Bu bahsettiklerimiz elbette içerisinde bulunduğumuz durumun gerçekliğinden de uzaklaştırmamalı. Ne umut tellallığı ne de mağdurun terk edip giden tanrısının yapamadığını yapmak değil sözünü ettiğimiz. Çünkü dünya Leviathanlar[2] tarafından ele geçirilmişken yapabileceklerimiz, yapmayı hayal ettiğimizi karşılamayabilir. Kutsal kitaplarda bahsedildiği gibi bizim Leviathanlarımızı “güçlü kılıcıyla cezalandıracak” bir kurtarıcımız olmadığının, insanın dünyada kendisi dışında çaresi olamayacağının da bilincinde olarak ama sözü esirgemeyerek devam etmek gerekiyor belki de. Çünkü biz de Leviathan daha çok Thomas Hobbes’un “ejderha” olarak betimlediği Leviathan ile ilişkileniyor. Hobbes’a göre Leviathan bir ejderhadır ve yeryüzünde “ölümsüz tanrının” altındaki “ölümlü tanrı” olarak tanımlanır. Onun bu tanımı devleti işaret eder; “herkes herkese, senin de hakkını ona bırakman ve onu bütün eylemlerinde aynı şekilde yetkili kılman şartıyla, kendimi yönetme hakkını bu kişiye veya bu heyete bırakıyorum dermişçesine, herkesin herkesle yaptığı bir ahit yoluyla, hepsinin bir ve aynı kişilikte birleşmeleridir.”[3] Bu “yeryüzünün ölümlü tanrısı”, yetkilendirdiklerimiz, kendimizi devrettiklerimiz heyet, kişi veya kurum ise Asuman Susam’ın “Tökezleme Taşları” şiirinde bahsettiğini hatırlatır;
“Leviathan! seni boğmak seviyor denizini
biz günlerce tavana bakıp ölülerin adını sayıklıyoruz
süt sağıyor kadınlar körlerin gözlerine
ağaçsızız yağmur toplamıyor bulutlar”[4]
Bizim Leviathan gerçekliğimiz tam da bu dizelerin ifade ettiği. Leviathan bizi, “boğmak için seviyor”. Yaşamın bize bıraktığı ölü adı sayıklamak, umutsuzca sözsüz kalmak oluyor çoğu zaman. Bu nedenle belki öncelikle sözümüzü bu “ejderha”dan kurtarmamız gerekiyor. Varlığın kendi cümlesini devam ettirmesinin yolu da belki buradan geçiyor. Çünkü sözünün yetkisini ele geçirmiş bir edebiyat ve sanat yapıtı söylemeye devam etmenin yolunu açabilir, sözü bitirene karşı sözü olmak, müdahil olabilen bir özne oluşa götürebilir bizi ve her türlü denetimin nesnesi olmaktan kurtarabilir.

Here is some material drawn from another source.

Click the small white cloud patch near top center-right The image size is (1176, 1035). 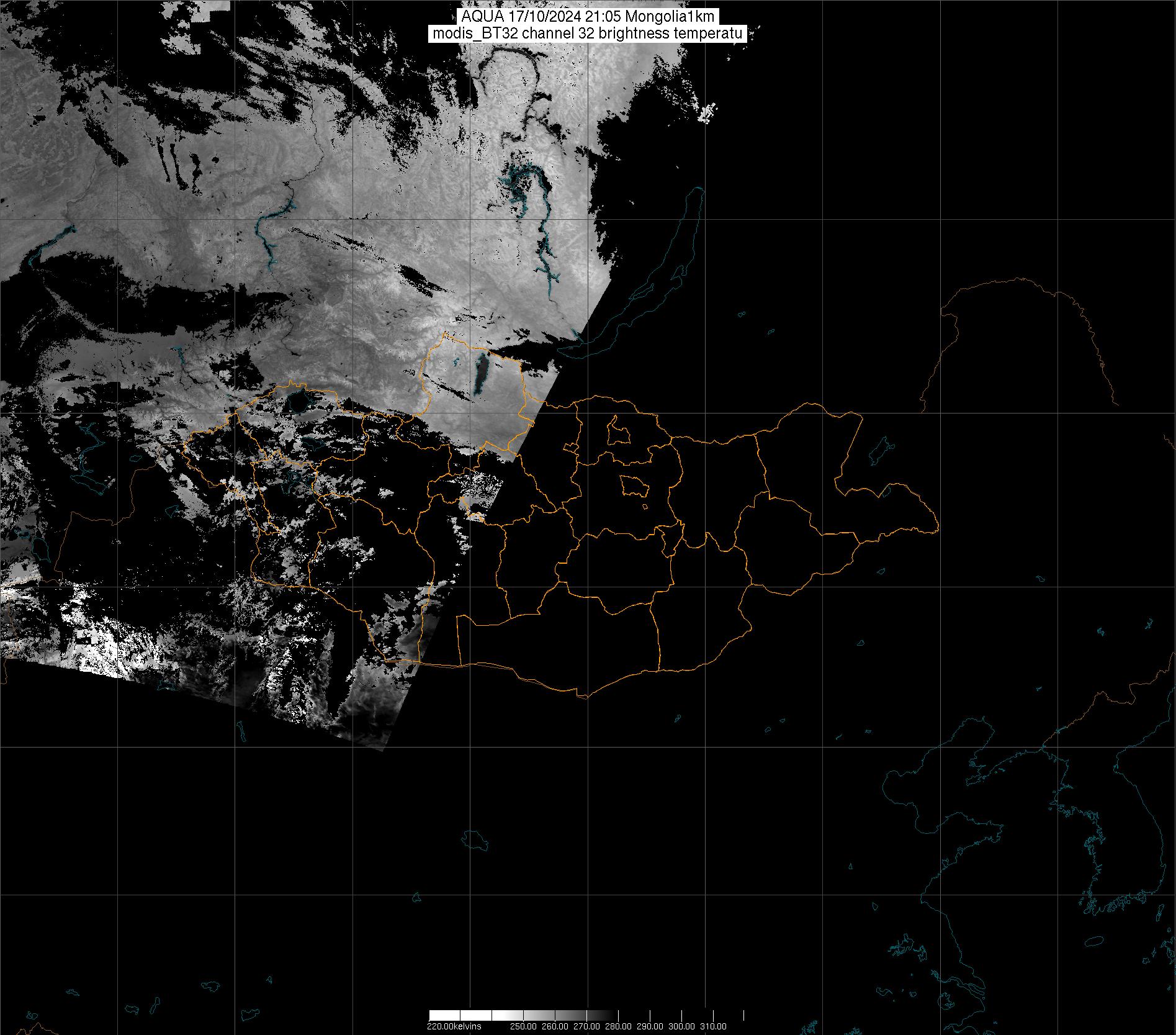(708, 112)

Emek Erez – edebiyathaber.net (2 Nisan 2018)
[1] Akt. Naas, M. “Alors, qui êtes-vous?” ‘Jacques Derrida ve Konukseverlik Sorusu’”, s. 237(Çev. Elis Simson), Cogito, 47-48.
[2] Leviathan Tevrat ve İncil’de kötülüğü simgeleyen su canavarının adıdır.
Örneğin Tevrat, Bab. 27’de şöyle geçer: “O gün RAB Livyatan’ı kaçan yılanı, Evet Livyatan’ı, o kıvrıla kıvrıla giden yılanı. Acımasız, kocaman, güçlü kılıcıyla cezalandıracak, Denizdeki canavarı öldürecek.
Kutsal Kitap, “Tevrat, Zebur, İncil”, s.738.
[3] Hobbes, T. “Leviathan”, (Çev. Semih Lim), s.136, İstanbul:YKY
[4] Susam, A. “Kemik İnadı ‘Tökezleme Taşları’, s. 27, İstanbul: Can Yayınları.